One of the oldest designs to wear the Zeiss Ikon logo would be the Nettel. It was introduced around 1903 by Suddeutsches Camerawerk Korner and Mayer, which in 1909 was renamed Nettel Camerawerk, which in turn merged with Contessa to form Contessa-Nettel in 1919. Under Contessa-Nettel the camera was call Deckrullo-Nettel, but after Contessa-Nettel merged with Ernemann, Goerz and Ica to form Zeiss Ikon, it reverted to it's original name.
The Nettel is a strut folding plate camera with a focal plane shutter. Framing was done with a wire finder, focus was adjust via a knob which moved the lens board in and out, the focus scale was on the top. The lens had a small degree of rise and fall. The camera was available in 4.5 x 6cm, 6.5 x 9cm, 9 x 12cm, 5 x 7" and 10 x 15cm.

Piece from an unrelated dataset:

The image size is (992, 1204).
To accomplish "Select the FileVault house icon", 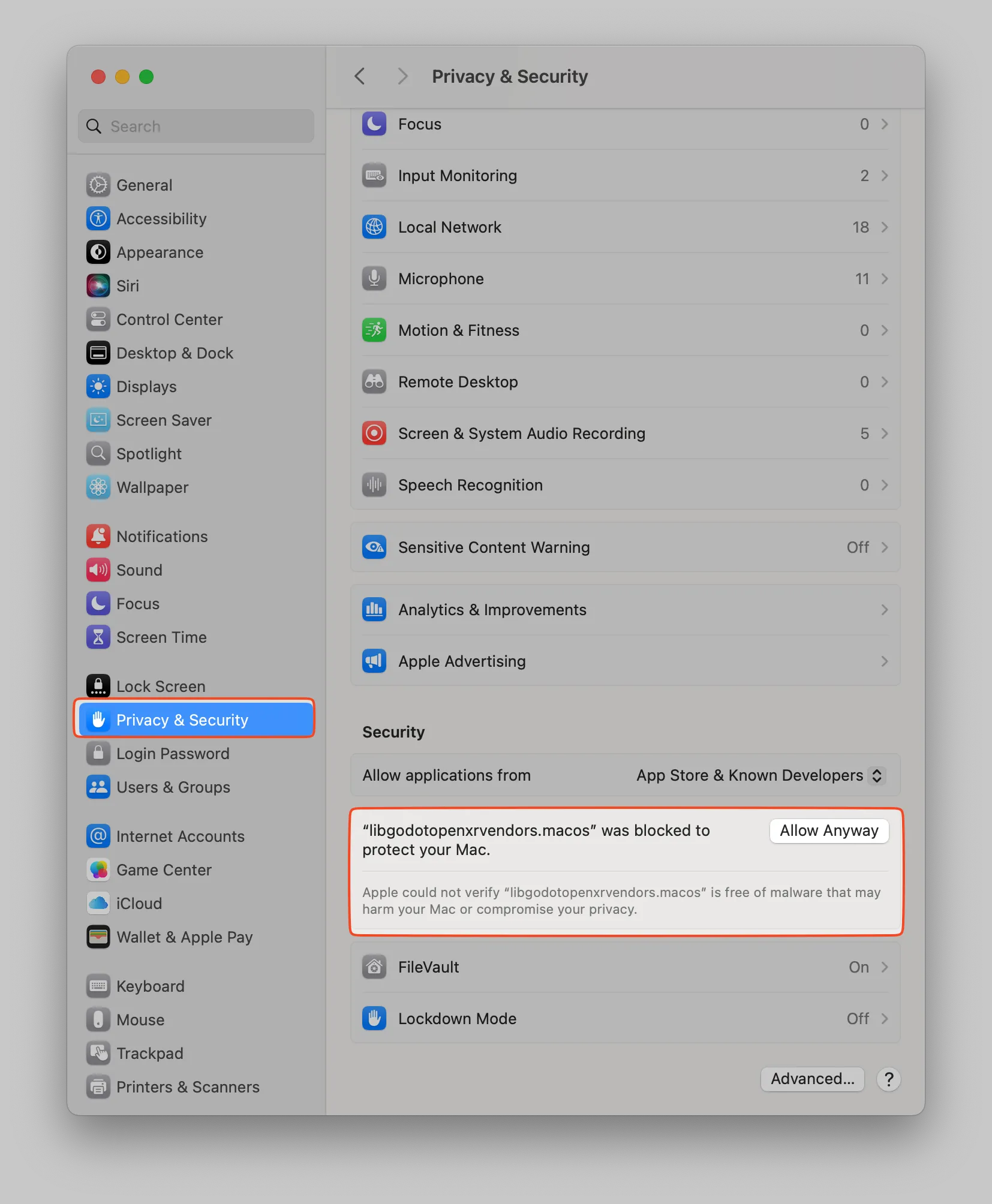I will (374, 967).
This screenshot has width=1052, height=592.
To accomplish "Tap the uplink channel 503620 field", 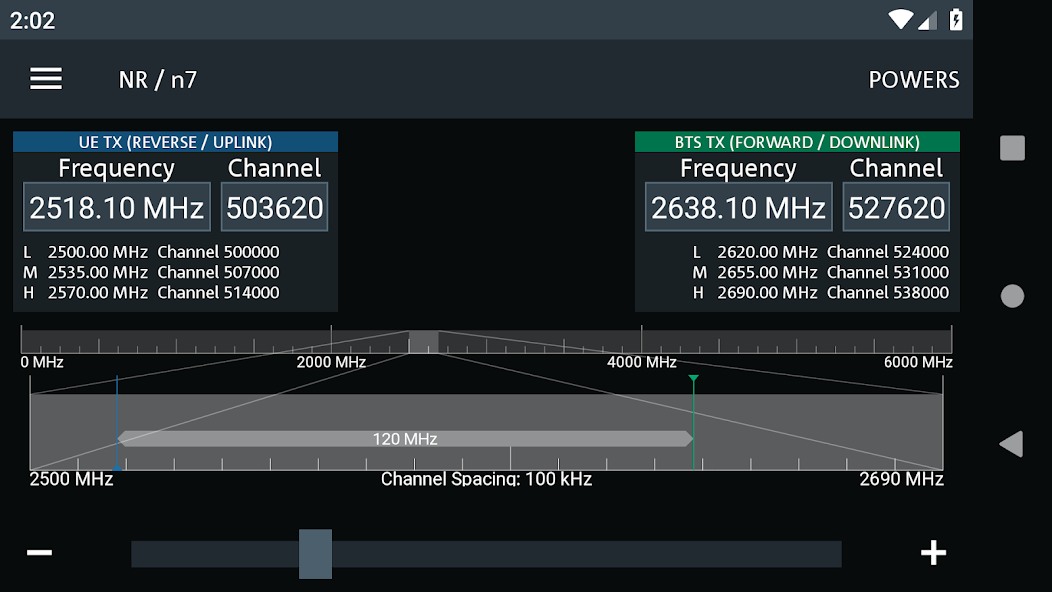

The standard model was cataloged as 870 series, and was constructed of a wooden body covered with black leather, and a black painted wooden lens board. A tropical version was produced in all but the smallest size. It was made of polished teak, with nickel re-enforcements on the corners, and had brown leather belows. It was listed as the 871 series.
Both the standard version as well as the tropical model were available in 6 x 13cm and 10 x 15cm stereo formats.
This example of the Nettel is marked "Nettel Camerawerk", pre-dating even Contessa Nettel.
The tropical version, from Contessa Nettel. The finder is missing from the top.
A tropical plate holder.
Even the tropical film pack adapter used teak and brown leather.